Оно, это начало, которое не может уместиться в какую бы то ни было конечность, является для него самым важным и сокровенным. Говоря по-другому, человек есть существо сотворенное. Основной, решающий вопрос для человека - как он относится к своему творцу. Принимает ли он волю творца как свою или, наоборот, свою волю выдает за волю творца. В первом случае мы открываем себя для всех людей, стремимся, как сказано в Евангелии, быть сынами Отца небесного, который повелевает солнцу выходить и над добрыми и над злыми, во втором - мы беремся сами судить, кто является добрым, а кто - злым. Христианство связывает человеческое начало в человеке с моралью, а саму мораль понимает как любовь - не как долг, не как борьбу добра и зла, ибо и то, и другое есть моральные конструкции, вырастающие на основе и в рамках гносеологии, а именно как любовь, милосердие, смирение. Христианство легко подняло груз, который оказался для античного разума непосильным. Притязания морали на изначальность и абосолютность, некогда так поразившие Сократа своей необоснованностью и необосновываемостью, получили разрешение в духовной конструкции, которая вопрос о морали, ее источнике и содержании вынесла за пределы компетенции человеческого разума.
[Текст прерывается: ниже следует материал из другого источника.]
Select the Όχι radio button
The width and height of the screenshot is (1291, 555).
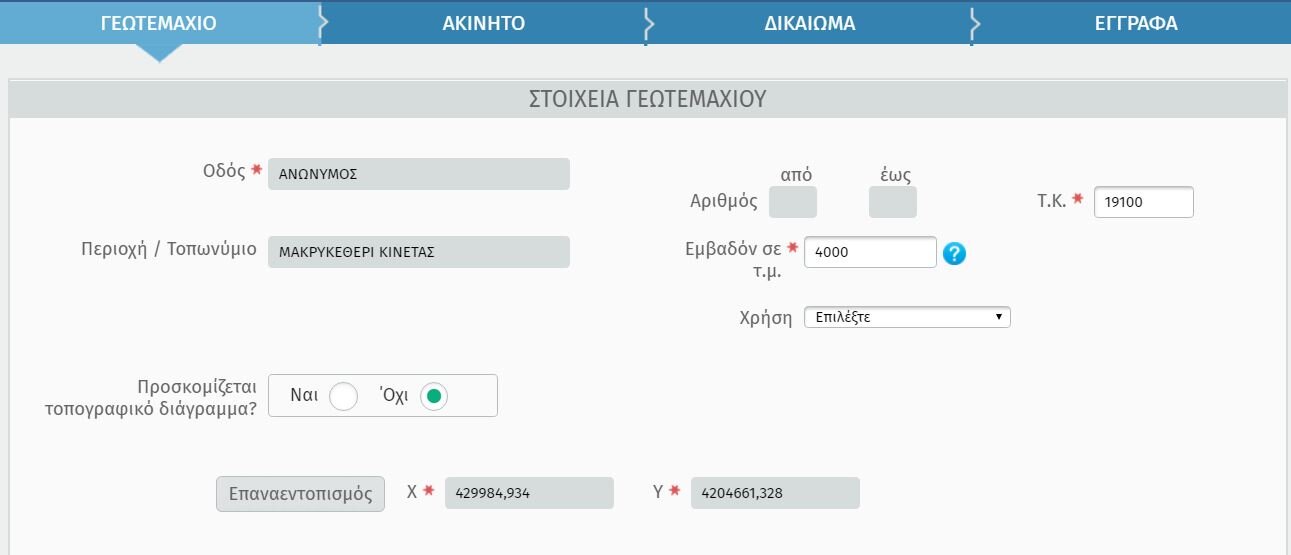tap(433, 396)
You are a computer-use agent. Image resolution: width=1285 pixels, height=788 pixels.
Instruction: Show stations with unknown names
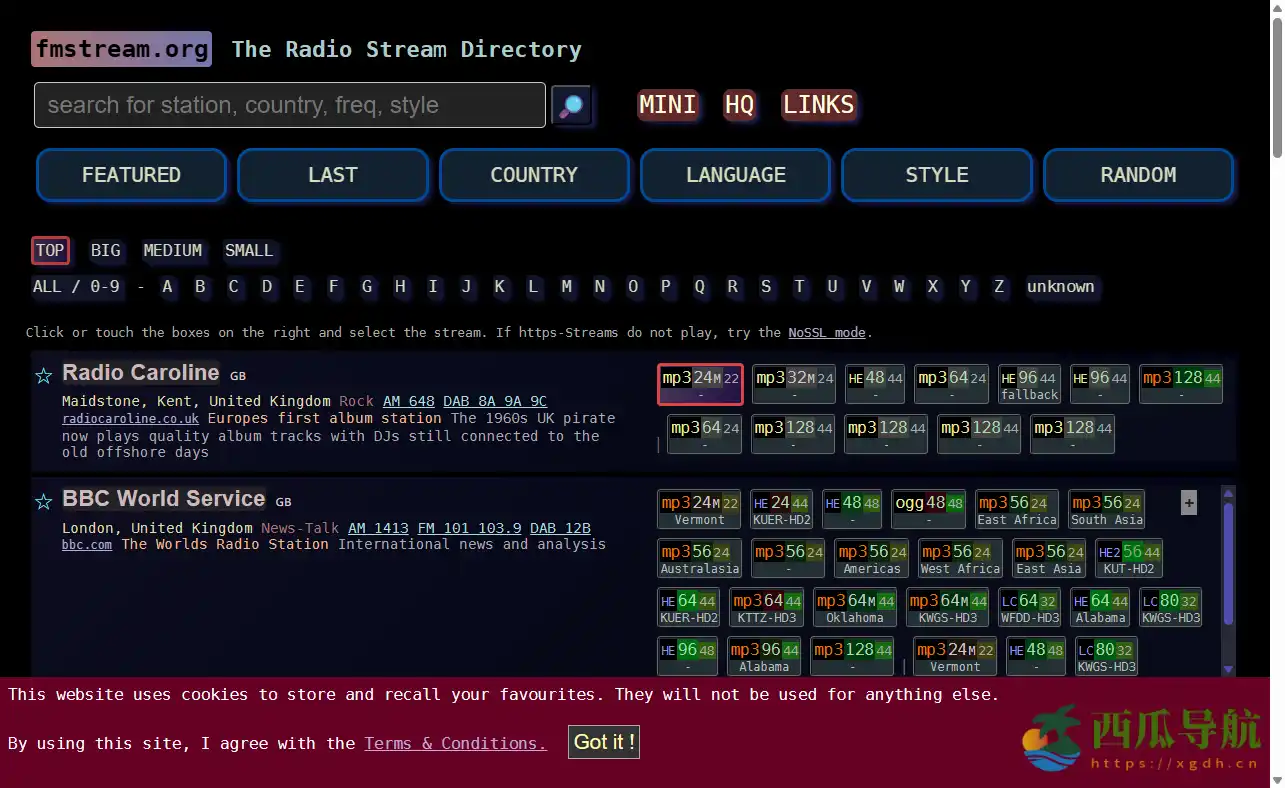[1060, 287]
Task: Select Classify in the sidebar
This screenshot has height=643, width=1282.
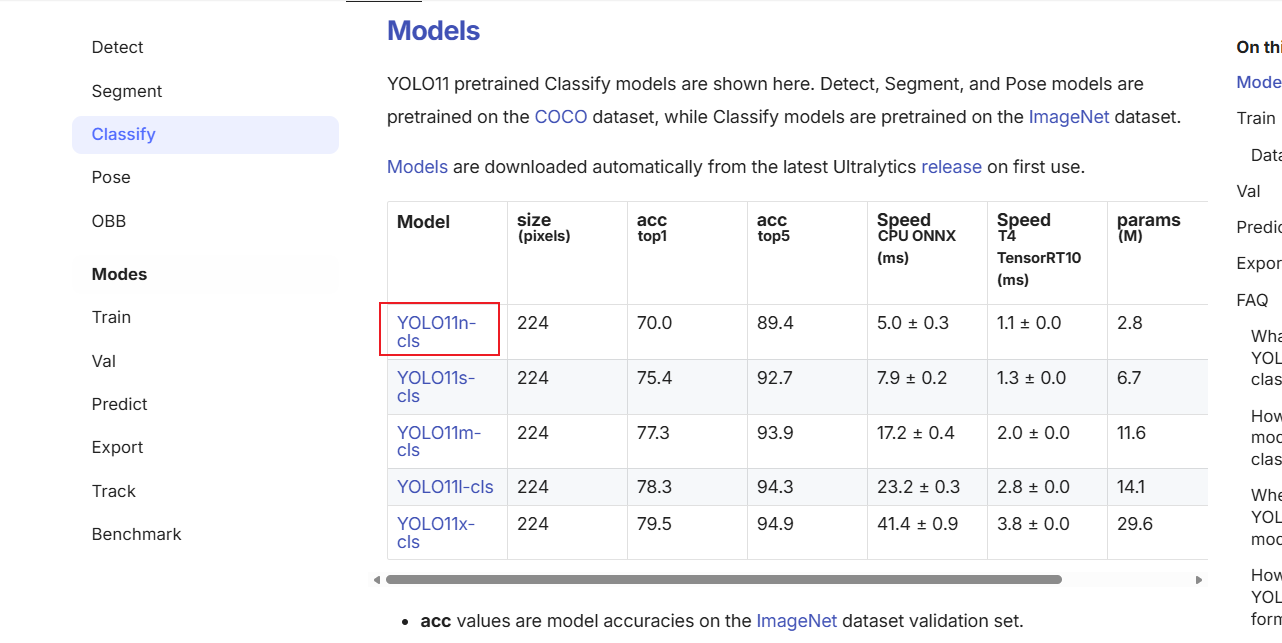Action: pos(124,134)
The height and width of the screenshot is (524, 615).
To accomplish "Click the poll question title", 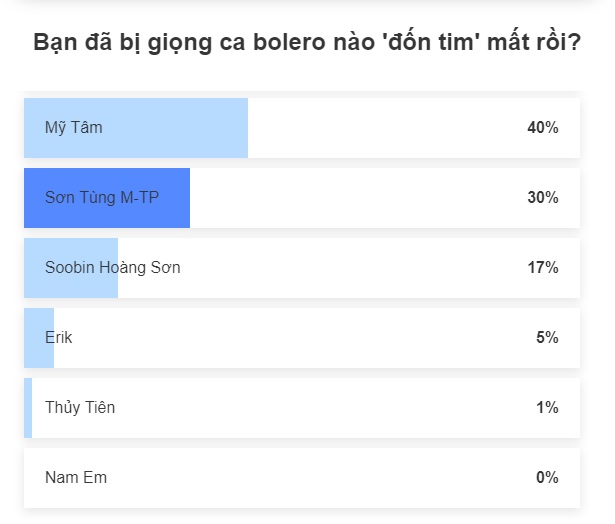I will tap(307, 44).
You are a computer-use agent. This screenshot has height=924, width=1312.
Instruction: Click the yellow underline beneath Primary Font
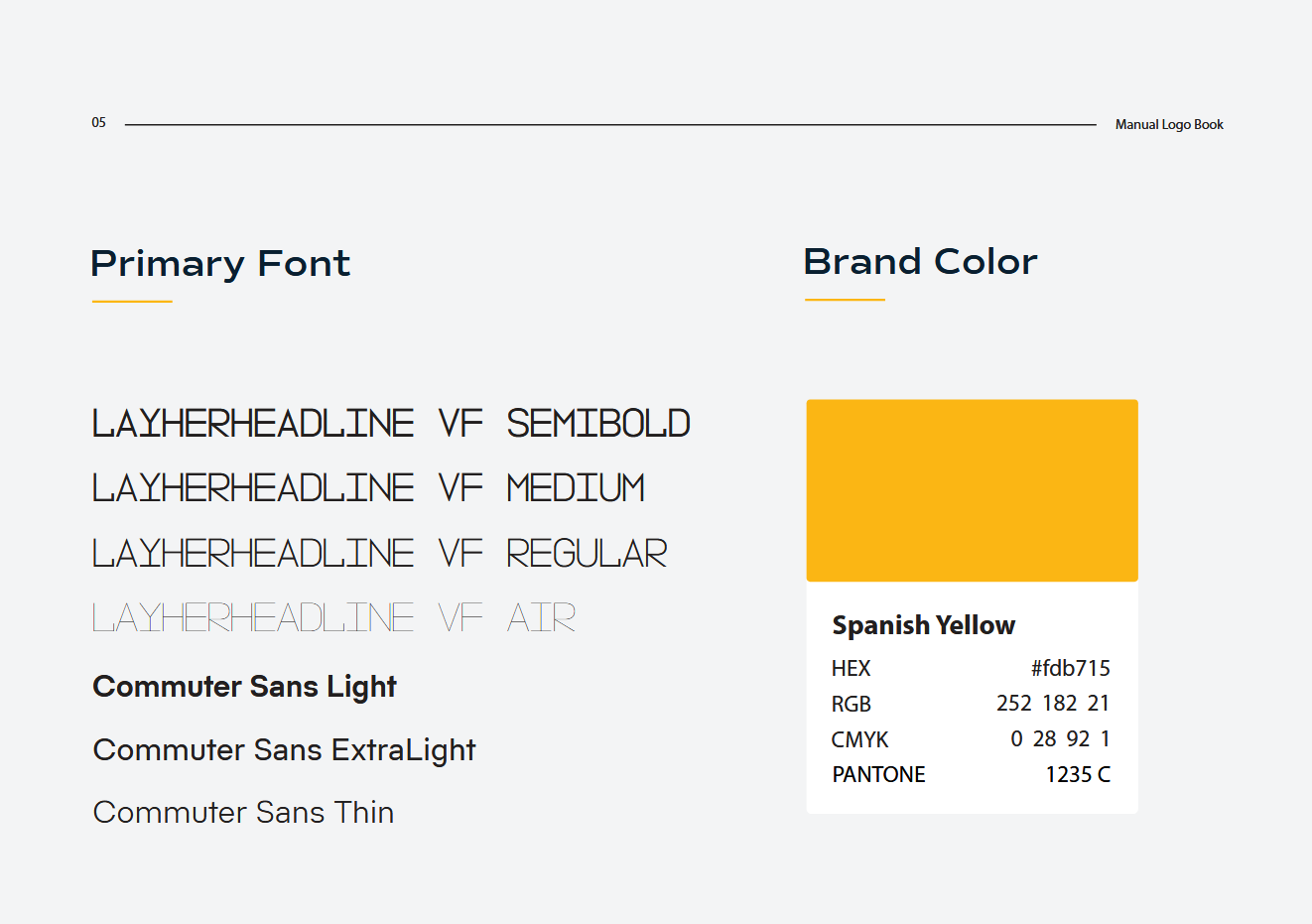pyautogui.click(x=132, y=302)
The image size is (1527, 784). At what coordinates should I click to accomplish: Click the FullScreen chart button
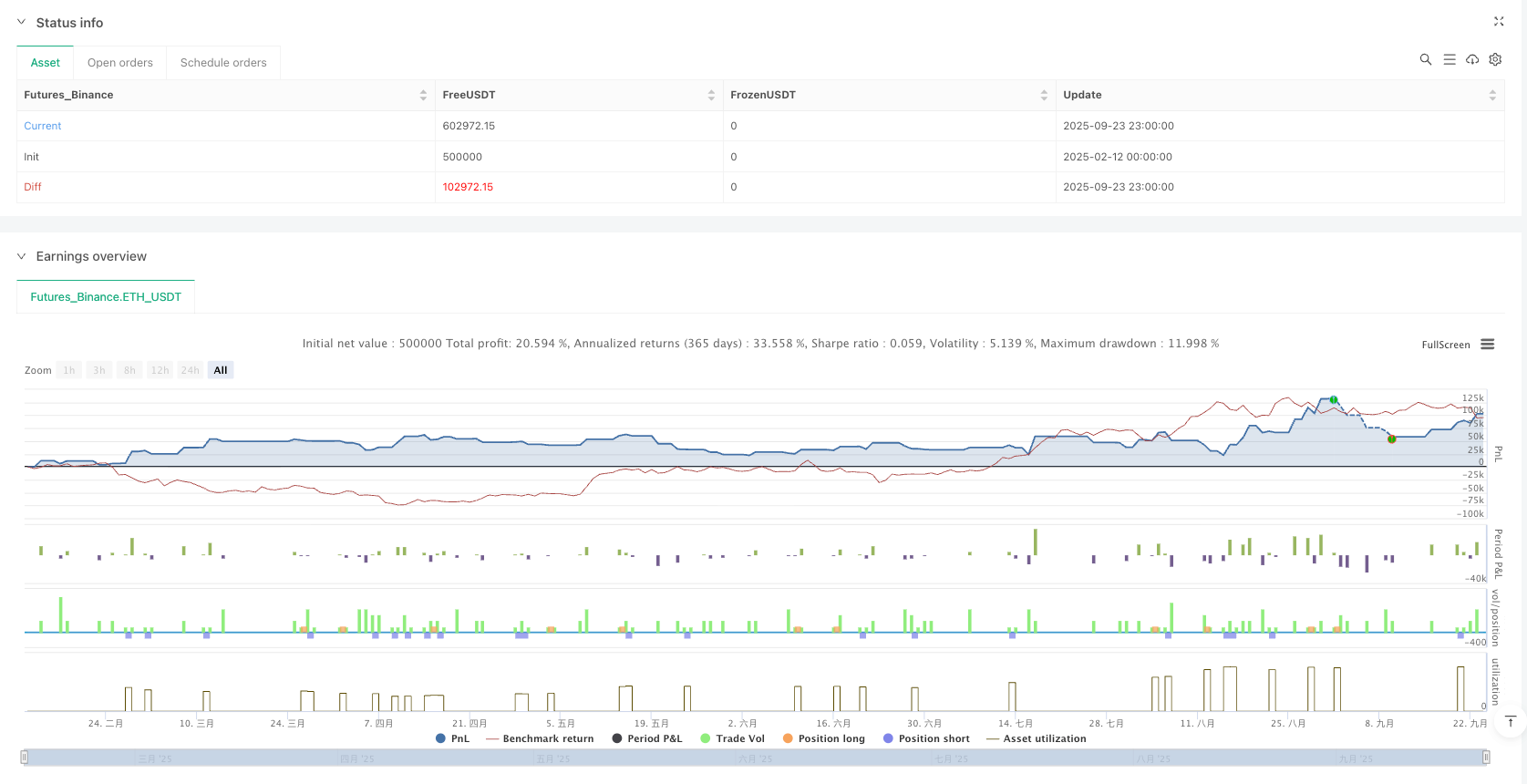pyautogui.click(x=1445, y=345)
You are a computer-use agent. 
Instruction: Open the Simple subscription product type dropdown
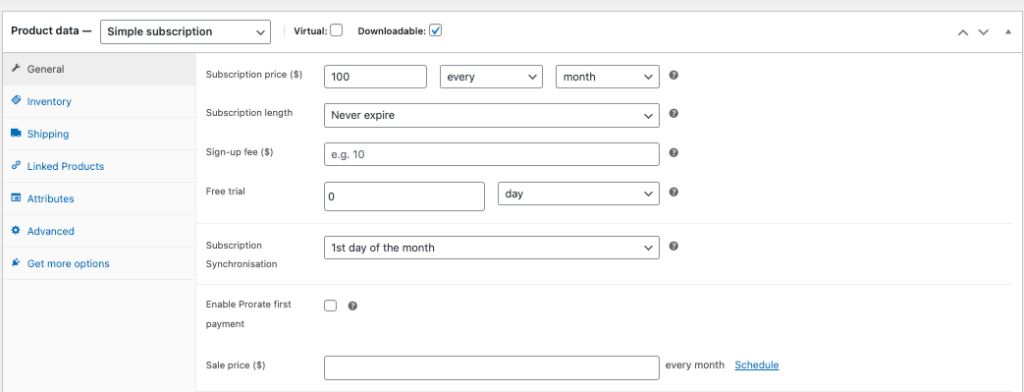(185, 31)
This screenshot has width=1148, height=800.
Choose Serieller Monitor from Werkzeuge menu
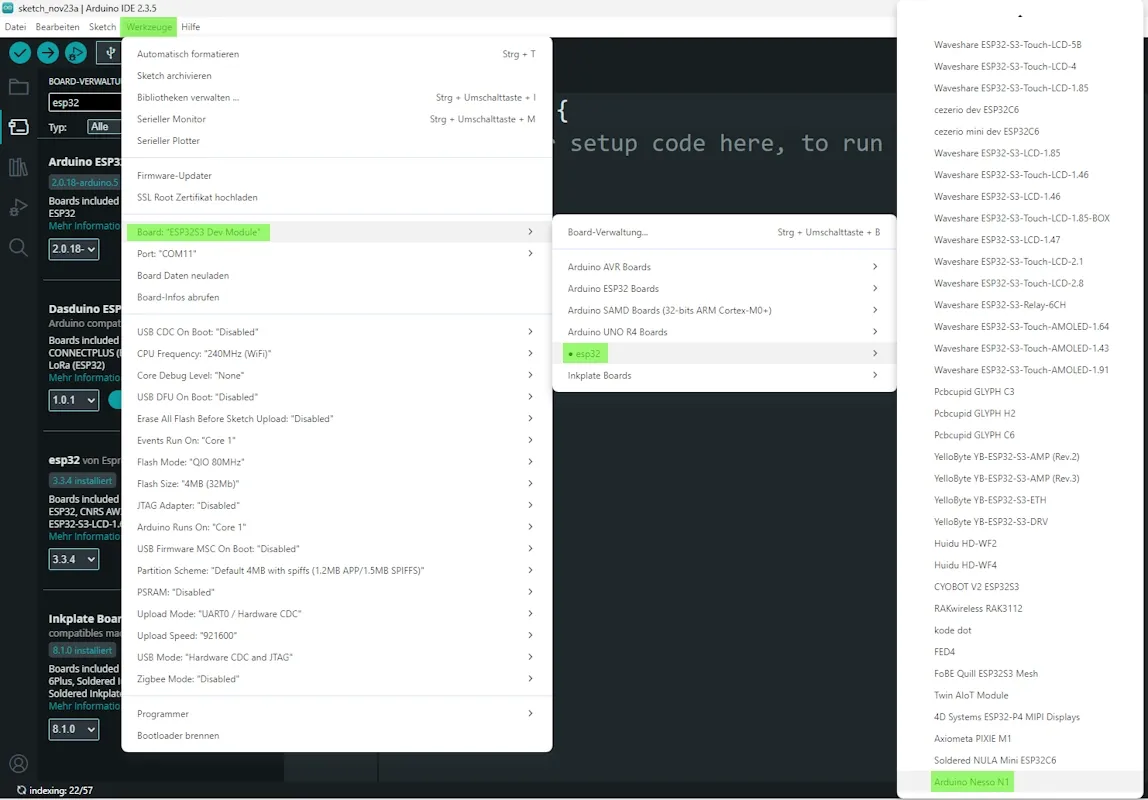pos(171,119)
Это был принципиально иной порядок ценностей: не от разума и знаний к морали, а от морали к разуму и знаниям. Если девизом античности считать тезис: все разумное морально, то девиз христианства можно сформулировать так: все моральное разумно.
Не только моральная культура античности нуждалась в христианстве. Христианство также нуждалось в античной моральной культуре. Дело в том, что христианство обладает одной странной особенностью: оно не предписывает никаких поступков. Иисус не запрещает, как до него Моисей, есть свинину, не говорит, как после него Мухаммед, сколько раз и как надо молиться. Он ограничивается формулированием закона любви, который можно рассматривать как общее направление, вектор пути. А о самом пути, конкретных человеческих качествах, нормах и поступках, из которых он складывается, - Иисус ничего не говорит. Он сосредоточен на внутреннем смысле поведения, по отношению к которому все конкретные предписания являются лишь частными случаями, имеющими значение для определенных обстоятельств. Они не могут претендовать на безусловность. Это означает, что учение Христа и живые действующие индивиды отделены друг от друга открытым пространством конкретных норм, без наполнения которого не может состояться их встреча между собой. Именно таким наполнением стали античные представления о добродетелях и добродетельной жизни.